When you take out an auto loan to finance a vehicle, your loan balance may not always match the car’s market value. In the unfortunate event that your car is totaled in an accident or stolen, your auto insurance will typically cover only the car’s depreciated value—not what you still owe on your loan. This difference, known as the purchase gap, can leave you responsible for paying off a loan amount on a vehicle you no longer have.
That’s where Guaranteed Asset Protection (GAP) comes in. GAP, also called gap coverage, helps cover the difference between what your insurance company pays and what you still owe. Without it, you could be left making loan payments on a car you can no longer drive.
How Does GAP Work?
Let’s say you purchase a car for $30,000 and finance the entire amount. After a year, your car’s value drops to $24,000. If your car is totaled or stolen, your auto insurance might only pay you the current market value—$24,000—but your loan balance is still $27,000. This leaves you with a $3,000 purchase gap.

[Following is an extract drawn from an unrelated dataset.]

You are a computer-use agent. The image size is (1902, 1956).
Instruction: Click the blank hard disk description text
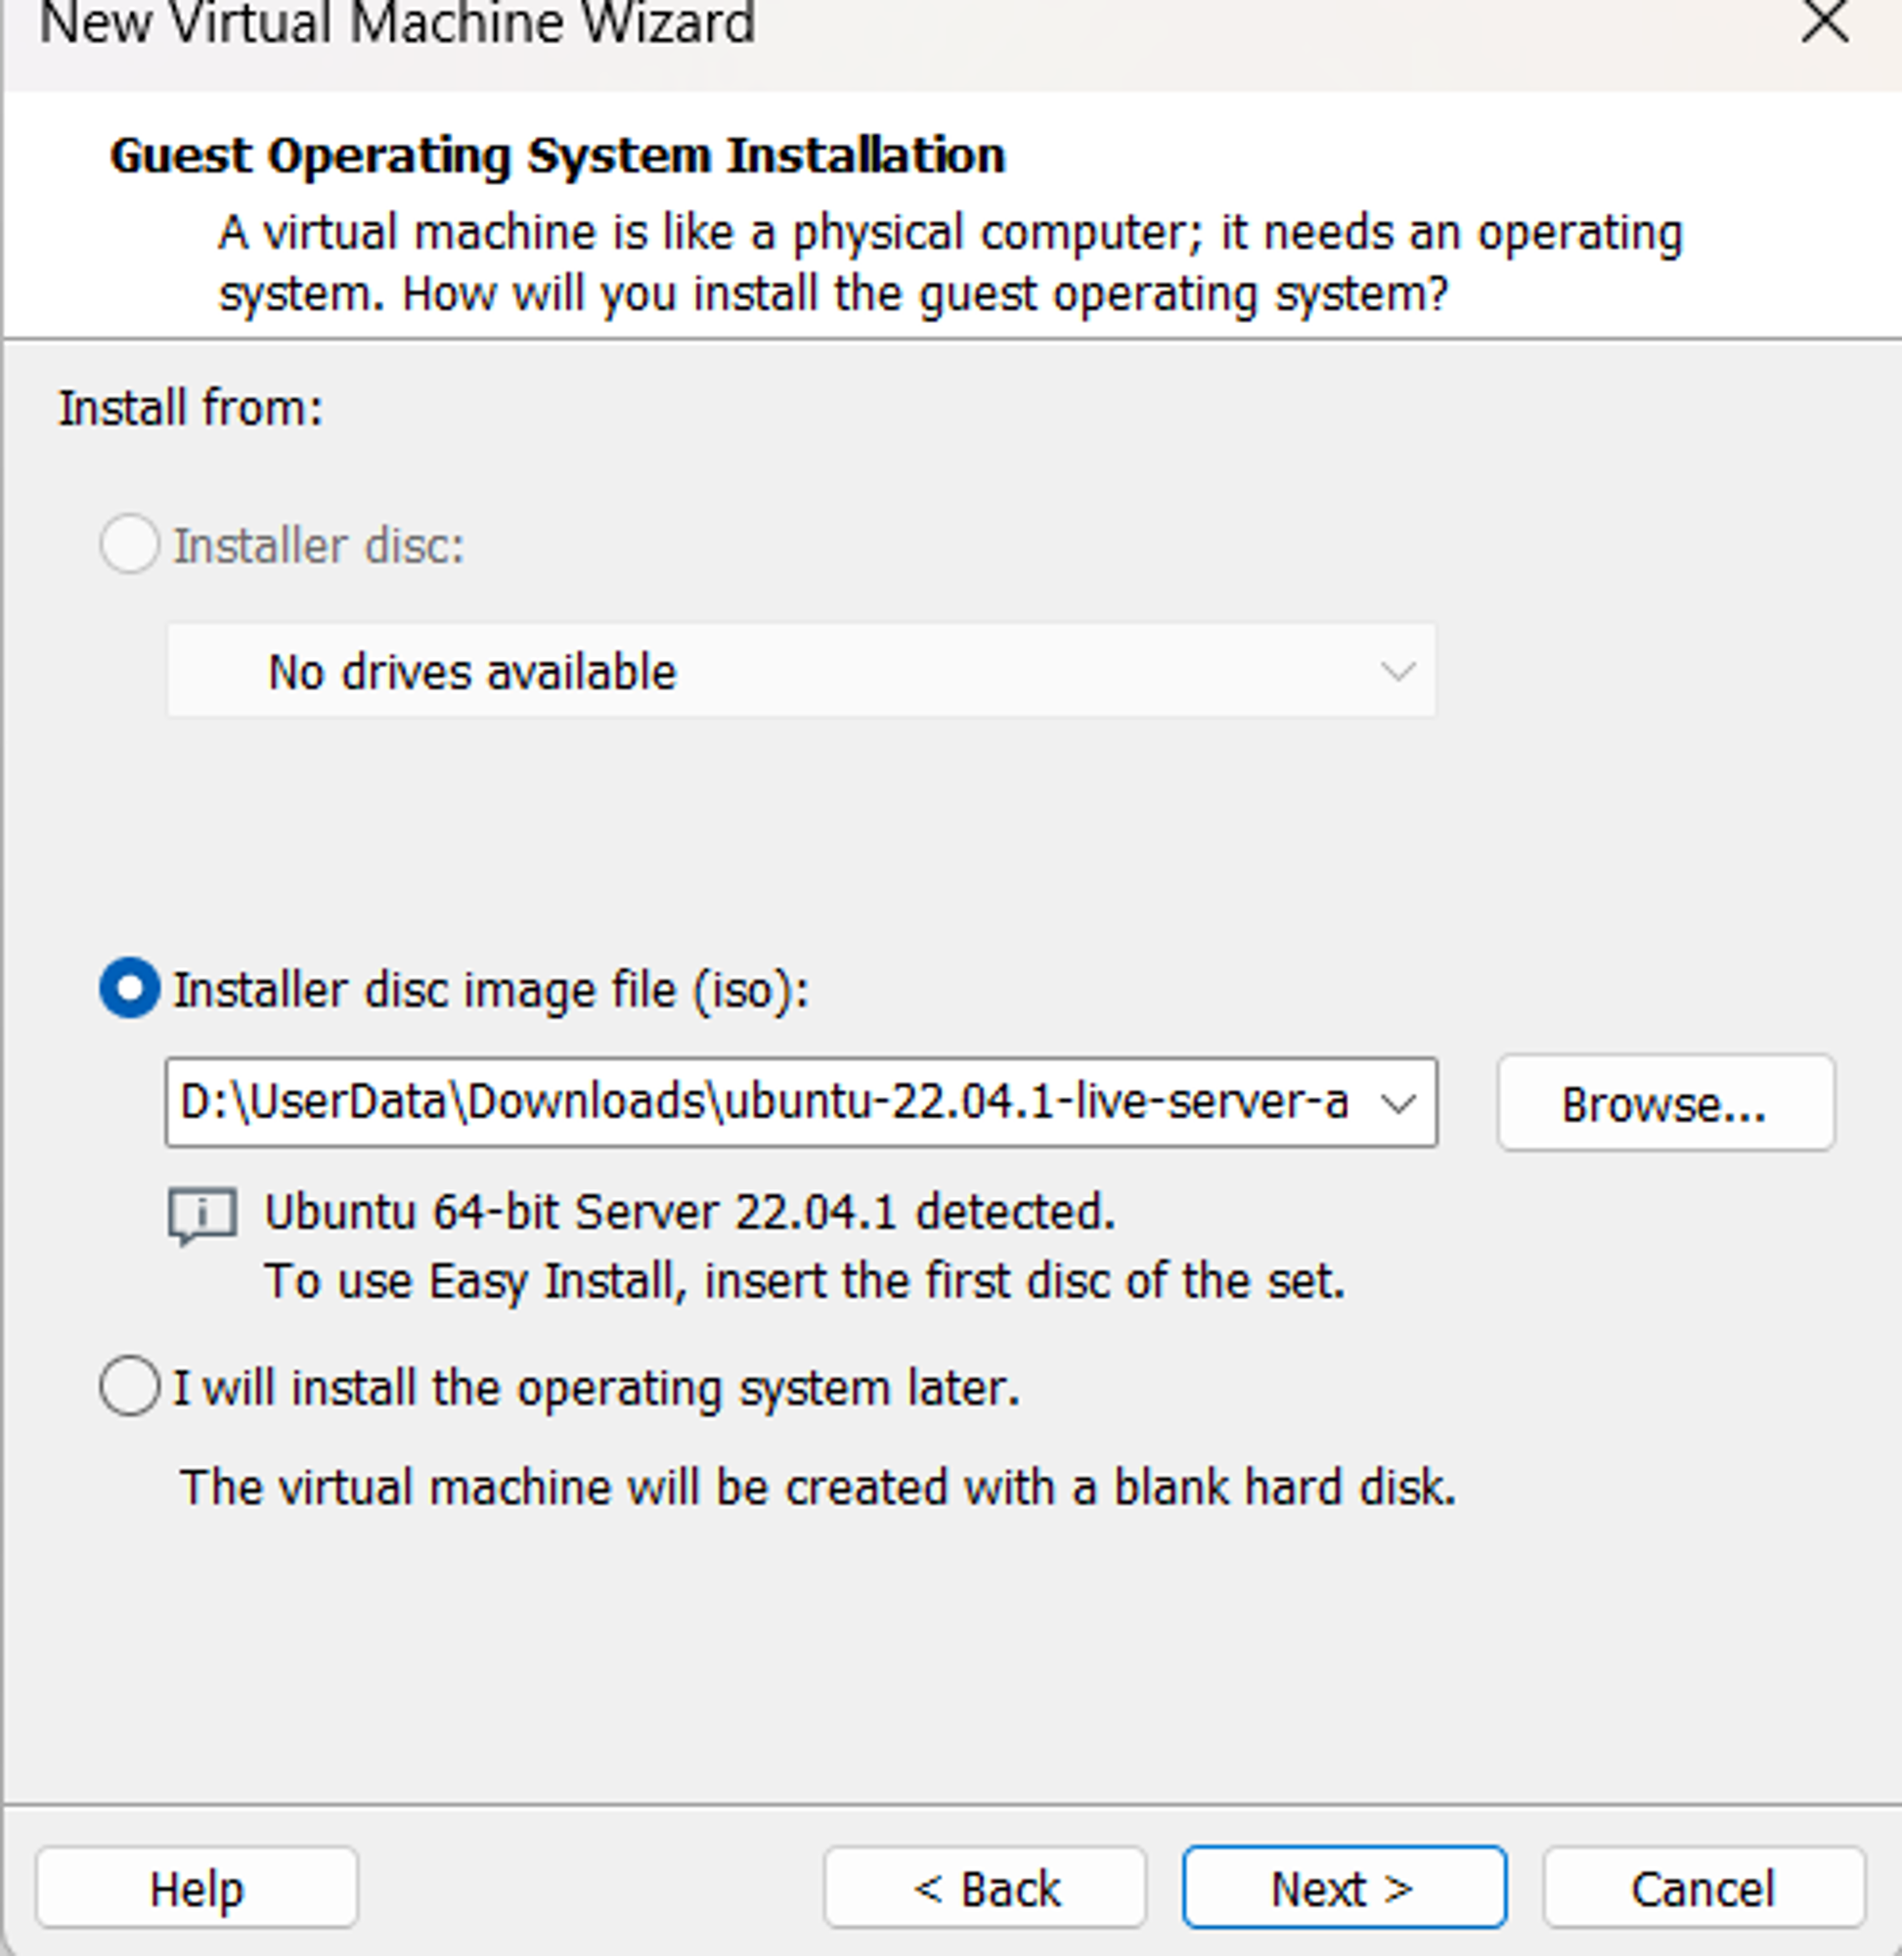pos(818,1487)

If you have GAP, your provider will cover the gap amount, so you won’t have to pay out-of-pocket for a car you no longer own. If you don’t have GAP, you would still be responsible for the remaining $3,000 in loan payments.
Who Should Consider GAP?
Not every car buyer needs GAP, but it’s especially valuable in the following situations:
- You made a small down payment (or none at all) – If you financed most or all of your car’s value, your loan balance is likely higher than your car’s worth for the first few years.
- You have a long loan term – The longer your car loan, the more time depreciation has to outpace your loan amount.
- You drive a lot – High mileage accelerates depreciation, increasing the risk of owing more than your car’s value.
- Your car’s value drops quickly – Some vehicles depreciate faster than others, creating a larger purchase gap early on.
How to Get GAP
There are several ways to offer GAP coverage for your vehicle:
- Through refinancing your auto loan –Caribou offers optional GAP coverage to help protect your assets and give you peace of mind. Adding GAP can help cover the difference between what you owe on your auto loan and your car’s value in the event of a total loss. [Link to GAP landing page when ready.]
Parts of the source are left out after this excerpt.